Pocas explosiones de creatividad se han producido como la de 1922, año en que se publicaron Las elegías de Duino, de Rilke; el Ulises de Joyce y La tierra baldía, la principal obra de T. S. Eliot, entre otros libros. El último venía con un apéndice lleno de notas para facilitar la lectura, lo que dice mucho del desafío que supone embaularse estos versos.
Transcurrido apenas un siglo desde que viera la luz, el significado de este largo poema, sumamente enigmático y sugestivo, con ecos de Dante y culturas ancestrales, quizá no se ha perdido irremediablemente, pero sí cabría decir que parece más oscuro y lejano.
Eliot es un poeta sui generis, inteligente, próximo a la poesía metafísica y filosófica. Combina registros insospechados y sus versos se hallan trufados de alusiones. Tal y como pone de manifiesto Ignacio García de Leániz en este breve ensayo lleno de inteligencia, el poeta nacido en América deja atrás el sentimentalismo febril y refleja un peregrinaje –de nuevo la resonancia dantesca–, que no es solo religioso, sino vital.
A medida que se lee La tierra baldía y se conecta con el resto de la producción de Eliot, resulta más diáfana su intención de superar el pesimismo. Es verdad que, al principio, no es capaz de ver clarear el sol en la primavera (“Abril –afirma en su famoso comienzo– es el mes más cruel”), pero poco a poco en sus estrofas plasma el descubrimiento del agua salvífica en lo que antes era una rocalla estéril. Y muda, completamente muda.

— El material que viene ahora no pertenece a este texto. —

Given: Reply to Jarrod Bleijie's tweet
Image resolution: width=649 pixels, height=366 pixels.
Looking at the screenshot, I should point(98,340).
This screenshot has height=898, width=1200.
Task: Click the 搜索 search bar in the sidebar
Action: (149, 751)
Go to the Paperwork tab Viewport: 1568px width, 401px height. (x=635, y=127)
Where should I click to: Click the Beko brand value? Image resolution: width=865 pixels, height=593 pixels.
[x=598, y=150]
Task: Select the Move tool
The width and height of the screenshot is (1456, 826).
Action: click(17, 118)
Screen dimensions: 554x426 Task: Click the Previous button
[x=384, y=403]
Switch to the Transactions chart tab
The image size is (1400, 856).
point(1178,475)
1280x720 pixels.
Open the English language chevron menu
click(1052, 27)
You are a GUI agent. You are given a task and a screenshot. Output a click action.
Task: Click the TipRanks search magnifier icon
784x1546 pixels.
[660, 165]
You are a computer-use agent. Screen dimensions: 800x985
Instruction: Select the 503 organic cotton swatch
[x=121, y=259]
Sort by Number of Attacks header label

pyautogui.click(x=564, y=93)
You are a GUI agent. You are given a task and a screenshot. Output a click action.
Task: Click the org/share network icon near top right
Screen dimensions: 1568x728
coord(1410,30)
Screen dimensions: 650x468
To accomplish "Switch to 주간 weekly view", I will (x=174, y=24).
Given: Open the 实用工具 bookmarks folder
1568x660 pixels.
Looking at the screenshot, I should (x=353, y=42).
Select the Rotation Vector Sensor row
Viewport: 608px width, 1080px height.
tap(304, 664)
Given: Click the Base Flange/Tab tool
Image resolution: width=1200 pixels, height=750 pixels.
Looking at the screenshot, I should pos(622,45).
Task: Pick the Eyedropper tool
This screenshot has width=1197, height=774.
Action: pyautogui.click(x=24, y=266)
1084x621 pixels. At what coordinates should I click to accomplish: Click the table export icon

García de Léaniz también detecta que hay un Eliot capaz de entonar canto más esperanzador; asimismo, desenreda sus influencias, aviva alguna discusión y –sobre todo– lo lee en el marco de la recuperación de la cultura occidental. Para Eliot la suerte de esta última está unida a la de la religiosidad y, en especial, al destino de la fe cristiana. Por este motivo, la alborada desesperanzada y gris a la que saluda en La tierra baldía, llena de nostalgia y sumamente crítica con las chimeneas y las fundiciones fabriles, contrasta con el deseo de hallar en un mundo devastado –en el que solo hay, en efecto, un “montón de imágenes rotas”– el eco tierno y jubiloso del hogar.
Lo que Eliot dijo empleando símbolos en ocasiones inciertos y un lirismo estremecedor, que hiere y horada nuestras fibras más profundas, lo han dicho –peor– filósofos y pensadores varios, como aquí consigna García de Leániz. El americano afincado en Europa como en casa prístina y nutricia, elevó la poesía a cotas más antiguas, configurando una salmodia sapiencial que hay que saborear poco a poco. Era consciente de que el lenguaje a veces era un arcano, pero supo, como muy pocos, emplear la bella conmoción de las imágenes para transmitir algo más que ideas, o sea, vivencias de sentido.
Todavía hoy habitamos en tierra reseca, pero por suerte contamos con obras como esta, que nos descifran el lenguaje de otras para vivificar nuestro paisaje.